一、防火墻概念
Internet的迅速發展提供了發布信息和檢索信息的場所,但也帶來了信息污染和信息破壞的危險, 人們為了保護其數據和資源的安全,部署了防火墻。 防火墻 本質上是一種保護裝置,它保護數據、資源和用戶的聲譽。
防火墻原是設計用來防止火災從建筑物的一部分傳播到另一部分的設施。從理論上講,Internet防火墻服務也有類似目的,它防止Internet(或外部網絡)上的危險(病毒、資源盜用等)傳播到網絡內部。Internet(或外部網絡)防火墻服務于多個目的:
1、限制人們從一個特別的控制點進入;
2、防止入侵者接近你的其它防御設施;
3、限定人們從一個特別的點離開;
4、有效地阻止破壞者對你的計算機系統進行破壞。
防火墻常常被安裝在內部網絡連接到因特網(或外部網絡)的節點上
(一)防火墻的優點
1、防火墻能夠強化安全策略
因為網絡上每天都有上百萬人在收集信息、交換信息,不可避免地會出現個別品德不良,或違反規則的人,防火墻就是為了防止不良現象發生的“交通警察”,它執行站點的安全策略,僅僅容許“認可的”和符合規則的請求通過。
2、防火墻能有效地記錄網絡上的活動
因為所有進出信息都必須通過防火墻,所以防火墻非常適用于收集關于系統和網絡使用和誤用的信息。
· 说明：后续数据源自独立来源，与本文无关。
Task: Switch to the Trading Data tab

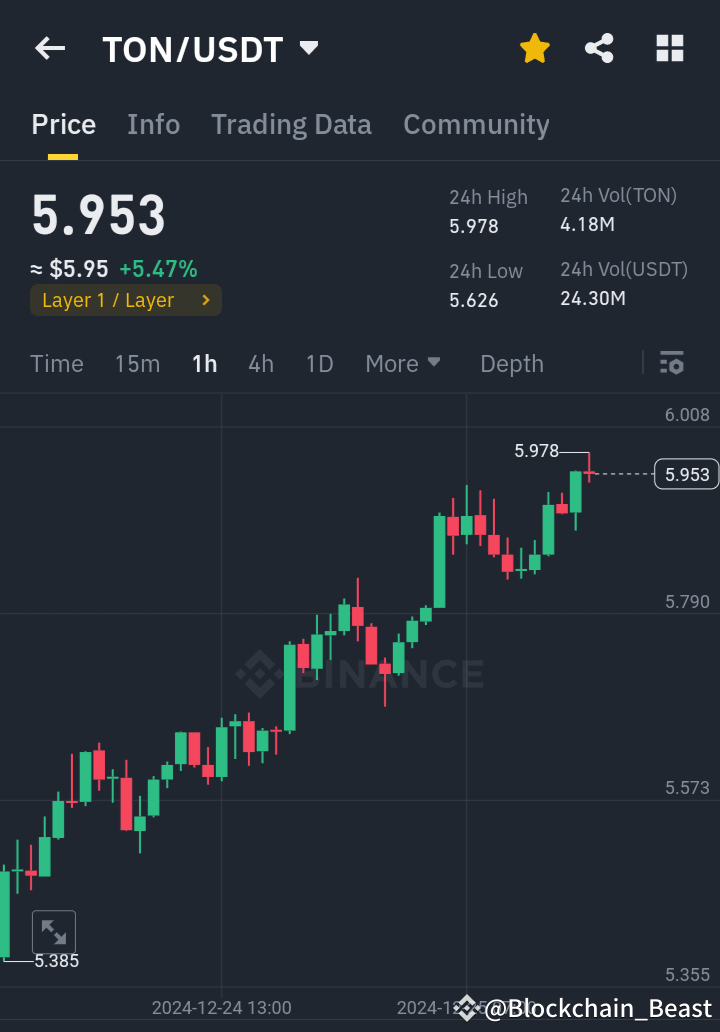Action: click(x=291, y=124)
作為訪問的唯一點,防火墻能在被保護的網絡和外部網絡之間進行記錄。
3、防火墻限制暴露用戶點
防火墻能夠用來隔開網絡中的兩個網段,這樣就能夠防止影響一個網段的信息通過整個網絡進行傳播。
4、防火墻是一個安全策略的檢查站
所有進出的信息都必須通過防火墻,防火墻便成為安全問題的檢查點,使可疑的訪問被拒絕于門外。
(二)防火墻的不足
防火墻的缺點主要表現在以下幾個方面。
1、不能防范惡意的知情者
防火墻可以禁止系統用戶經過網絡連接發送專有的信息,但用戶可以將數據復制到磁盤、磁帶上,放在公文包中帶出去。如果入侵者已經在防火墻內部,防火墻是無能為力的。內部用戶可以偷竊數據,破壞硬件和軟件,并且巧妙地修改程序而不接近防火墻。對于來自知情者的威脅,只能要求加強內部管理,如主機安全和用戶教育等。
2、不能防范不通過它的連接
防火墻能夠有效地防止通過它的傳輸信息,然而它卻不能防止不通過它而傳輸的信息。例如,如果站點允許對防火墻后面的內部系統進行撥號訪問,那么防火墻絕對沒有辦法阻止入侵者進行撥號入侵。
3、不能防備全部的威脅
防火墻被用來防備已知的威脅,如果是一個很好的防火墻設計方案,就可以防備新的威脅,但沒有一扇防火墻能自動防御所有新的威脅。
4、防火墻不能防范病毒
防火墻一般不能消除網絡上的病毒。
二、防火墻技術
一提到網絡安全人們首先想到的是防火墻。防火墻系統針對的是來自系統外部的攻擊,一旦外部入侵者進入了系統,他們便不受任何阻擋。認證手段也與此類似,一旦入侵者騙過了認證系統,便成為了內部人員。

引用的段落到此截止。